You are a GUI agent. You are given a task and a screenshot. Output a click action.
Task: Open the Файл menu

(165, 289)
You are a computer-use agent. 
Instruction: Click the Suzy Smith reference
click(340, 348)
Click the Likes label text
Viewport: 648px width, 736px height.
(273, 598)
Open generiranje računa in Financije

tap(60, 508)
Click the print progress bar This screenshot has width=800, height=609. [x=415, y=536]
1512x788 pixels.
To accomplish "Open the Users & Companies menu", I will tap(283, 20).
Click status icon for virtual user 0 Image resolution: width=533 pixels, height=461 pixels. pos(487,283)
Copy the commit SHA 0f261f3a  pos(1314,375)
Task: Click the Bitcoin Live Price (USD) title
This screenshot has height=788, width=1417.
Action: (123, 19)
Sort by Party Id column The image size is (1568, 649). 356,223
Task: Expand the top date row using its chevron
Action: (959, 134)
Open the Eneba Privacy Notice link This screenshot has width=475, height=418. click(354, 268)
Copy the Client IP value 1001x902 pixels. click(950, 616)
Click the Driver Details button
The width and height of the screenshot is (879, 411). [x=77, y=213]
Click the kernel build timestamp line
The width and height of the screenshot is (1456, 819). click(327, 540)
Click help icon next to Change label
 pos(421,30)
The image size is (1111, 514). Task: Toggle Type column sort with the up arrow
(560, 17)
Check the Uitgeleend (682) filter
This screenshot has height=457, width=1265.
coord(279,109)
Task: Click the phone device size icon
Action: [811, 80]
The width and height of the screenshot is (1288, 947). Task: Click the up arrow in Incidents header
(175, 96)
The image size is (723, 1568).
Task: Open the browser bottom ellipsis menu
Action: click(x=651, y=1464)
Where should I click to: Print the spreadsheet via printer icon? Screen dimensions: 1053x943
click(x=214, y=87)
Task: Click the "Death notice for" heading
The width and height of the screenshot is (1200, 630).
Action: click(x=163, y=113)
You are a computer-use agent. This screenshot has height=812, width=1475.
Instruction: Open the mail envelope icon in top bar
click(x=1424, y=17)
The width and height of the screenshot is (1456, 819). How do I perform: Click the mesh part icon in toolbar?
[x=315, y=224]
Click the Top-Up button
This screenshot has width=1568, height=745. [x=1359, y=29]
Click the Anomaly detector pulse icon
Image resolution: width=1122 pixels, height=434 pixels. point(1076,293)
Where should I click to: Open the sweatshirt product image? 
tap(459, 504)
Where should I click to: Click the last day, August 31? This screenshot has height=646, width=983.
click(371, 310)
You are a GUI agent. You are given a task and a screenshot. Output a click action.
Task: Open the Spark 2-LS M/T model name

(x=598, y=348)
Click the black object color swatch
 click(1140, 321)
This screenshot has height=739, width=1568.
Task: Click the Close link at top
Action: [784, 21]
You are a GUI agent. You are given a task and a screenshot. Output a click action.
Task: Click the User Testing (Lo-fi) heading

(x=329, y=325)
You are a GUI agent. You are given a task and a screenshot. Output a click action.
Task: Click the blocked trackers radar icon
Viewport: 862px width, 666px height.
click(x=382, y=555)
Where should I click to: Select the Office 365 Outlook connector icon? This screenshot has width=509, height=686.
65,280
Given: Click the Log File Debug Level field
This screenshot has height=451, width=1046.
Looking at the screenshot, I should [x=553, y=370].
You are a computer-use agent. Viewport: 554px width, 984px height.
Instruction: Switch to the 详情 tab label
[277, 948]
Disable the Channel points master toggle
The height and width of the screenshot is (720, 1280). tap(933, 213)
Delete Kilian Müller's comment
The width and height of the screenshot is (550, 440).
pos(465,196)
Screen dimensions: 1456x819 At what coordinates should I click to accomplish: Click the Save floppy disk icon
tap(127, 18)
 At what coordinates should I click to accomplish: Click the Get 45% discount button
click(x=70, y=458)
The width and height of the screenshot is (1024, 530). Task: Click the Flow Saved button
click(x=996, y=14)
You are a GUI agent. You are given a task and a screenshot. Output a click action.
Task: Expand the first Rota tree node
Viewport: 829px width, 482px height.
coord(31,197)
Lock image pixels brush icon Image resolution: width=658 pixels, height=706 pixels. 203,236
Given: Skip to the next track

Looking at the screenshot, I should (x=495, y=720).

---------------

[YOUR INSTRUCTIONS]: Please count the lines in the entries above that contain the word "column", and reply with the number alone.

[FINISHED EXERCISE]: 2